**TAREFA PROPOSTA**
Transcreva na íntegra o texto sobre a Peta que aparece abaixo, sem mudar uma palavra.

--- TEXTO FORNECIDO ---

Quando três pessoas não-convidadas invadiram a passarela de
um desfile da Victoria's Secret,
em Nova York, dez dias atrás,
atraíram todos os olhares de uma
platéia repleta de celebridades
que incluía o empresário Donald
Trump e a editora Tina Brown.
Dava para imaginar o que elas estavam pensando: "Meu Deus, são
aquelas pestes da Peta outra vez.
Será que não desistem nunca?".
Peta é uma sigla para Pessoas
pela Ética no Tratamento de Animais. Com façanhas como essa,
ela já se transformou num dos
movimentos de protesto mais eficazes no mundo. E também já fez
muitos inimigos que o acusam de
tudo, desde incentivo ao terrorismo até agir como seita.
Dirigida pela inglesa Ingrid
Newkirk e com sede em Norfolk,
Virginia (EUA), a organização
conseguiu praticamente sozinha,
com o trabalho que faz há vários
anos, transformar o ato de usar
uma roupa de pele num gesto de
bravura. Qualquer pessoa do
mundo da moda que tenha a menor ligação com o setor de pele vive sob a sombra do medo das bravatas da Peta. Quem duvida só
precisa perguntar a Anna Wintour, editora da "Vogue" americana, que teve um guaxinim morto jogado em sua sopa num elegante restaurante de Nova York.

--- MATERIAL FORNECIDO ---

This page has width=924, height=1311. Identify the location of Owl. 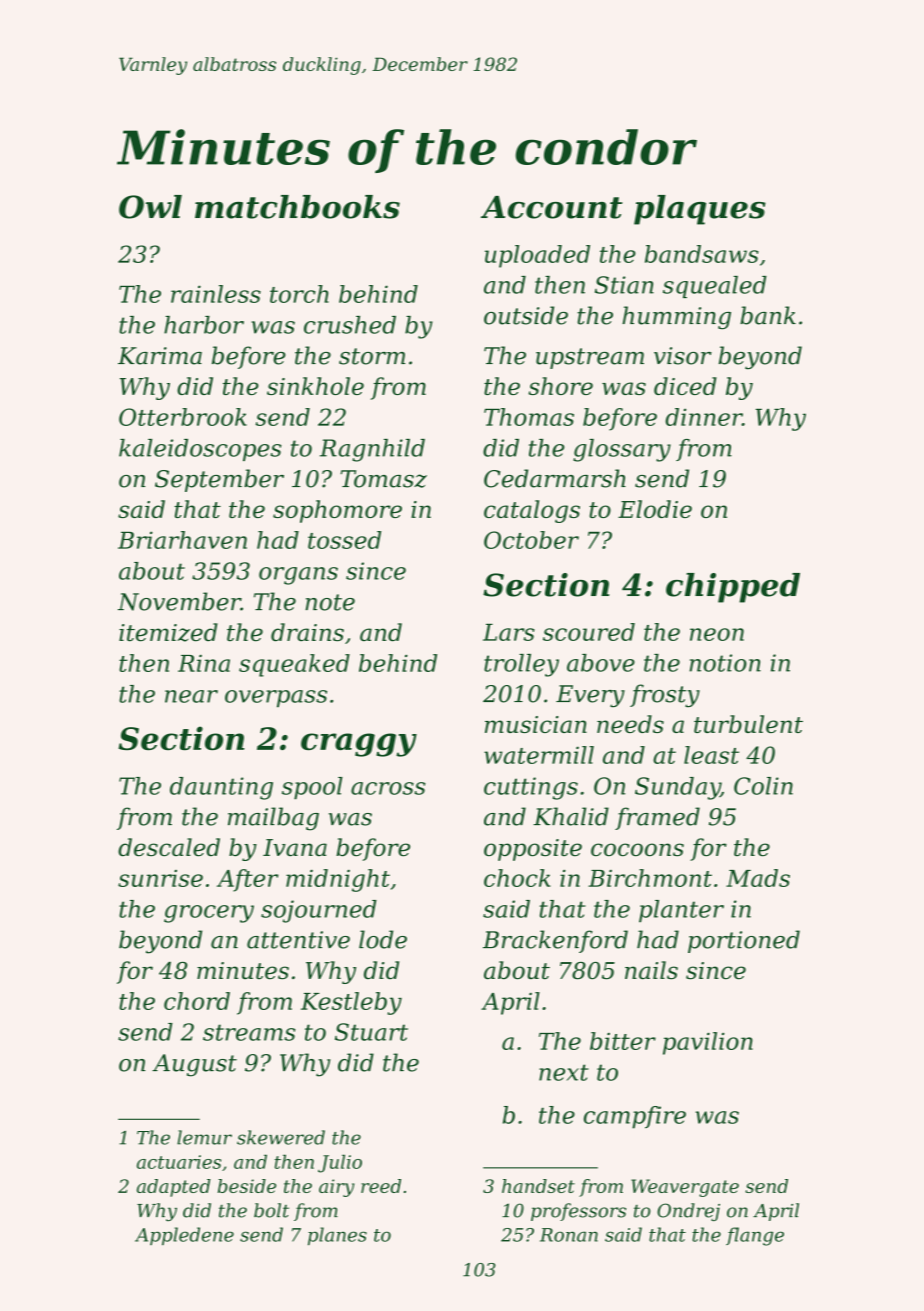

---

**RESPOSTA DA TAREFA**
Quando três pessoas não-convidadas invadiram a passarela de
um desfile da Victoria's Secret,
em Nova York, dez dias atrás,
atraíram todos os olhares de uma
platéia repleta de celebridades
que incluía o empresário Donald
Trump e a editora Tina Brown.
Dava para imaginar o que elas estavam pensando: "Meu Deus, são
aquelas pestes da Peta outra vez.
Será que não desistem nunca?".
Peta é uma sigla para Pessoas
pela Ética no Tratamento de Animais. Com façanhas como essa,
ela já se transformou num dos
movimentos de protesto mais eficazes no mundo. E também já fez
muitos inimigos que o acusam de
tudo, desde incentivo ao terrorismo até agir como seita.
Dirigida pela inglesa Ingrid
Newkirk e com sede em Norfolk,
Virginia (EUA), a organização
conseguiu praticamente sozinha,
com o trabalho que faz há vários
anos, transformar o ato de usar
uma roupa de pele num gesto de
bravura. Qualquer pessoa do
mundo da moda que tenha a menor ligação com o setor de pele vive sob a sombra do medo das bravatas da Peta. Quem duvida só
precisa perguntar a Anna Wintour, editora da "Vogue" americana, que teve um guaxinim morto jogado em sua sopa num elegante restaurante de Nova York.